# DIRECTIONS:
Reproduce the following material line for line, with no changes.

# SUPPLIED MATERIAL:
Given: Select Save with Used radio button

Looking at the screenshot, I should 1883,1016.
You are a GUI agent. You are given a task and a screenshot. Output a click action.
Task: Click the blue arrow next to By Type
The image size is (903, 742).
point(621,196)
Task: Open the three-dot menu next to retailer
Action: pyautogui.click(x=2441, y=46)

# RESPONSE:
Given: Select Save with Used radio button

Looking at the screenshot, I should 1883,1016.
You are a GUI agent. You are given a task and a screenshot. Output a click action.
Task: Click the blue arrow next to By Type
The image size is (903, 742).
point(621,196)
Task: Open the three-dot menu next to retailer
Action: pyautogui.click(x=2441, y=46)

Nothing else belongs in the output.